One-hundred-eighty-eight STS-patients (87 females [46.3%]; median age: 62.5 years) were retrospectively analyzed. Tissue microarrays (in total 1266 cores) were stained with multiplex immunohistochemistry and analyzed with multispectral imaging. Seven cell types were differentiated depending on marker profiles (CD3+, CD3+ CD4+ helper, CD3+ CD8+ cytotoxic, CD3+ CD4+ CD45RO+ helper memory, CD3+ CD8+ CD45RO+ cytotoxic memory T-cells; CD20 + B-cells; CD68+ macrophages). Correlations between phenotype abundance and variables were analyzed. Uni- and multivariate Fine&Gray and Cox-regression models were constructed to investigate prognostic variables. Model calibration was assessed with C-index. IHC-findings were validated with TCGA-SARC gene expression data of genes specific for macrophages, T- and B-cells.
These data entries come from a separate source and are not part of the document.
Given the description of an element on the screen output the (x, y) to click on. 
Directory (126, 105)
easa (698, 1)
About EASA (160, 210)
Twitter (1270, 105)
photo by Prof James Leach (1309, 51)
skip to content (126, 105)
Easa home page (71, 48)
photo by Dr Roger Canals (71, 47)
B-cell percentage was lower in patients older than 62.5 years (p = .013), whilst macrophage percentage was higher (p = .002). High B-cell (p = .035) and macrophage levels (p = .003) were associated with increased LR-risk in the univariate analysis. In the multivariate setting, high macrophage levels (p = .014) were associated with increased LR-risk, irrespective of margins, age, gender or B-cells. Other immune cells were not associated with outcome events.

High macrophage levels were a poor prognostic factor for LR, irrespective of margins, B-cells, gender and age. Thus, anti-tumor, macrophage-targeting agents may be applied more frequently in tumors with enhanced macrophage infiltration.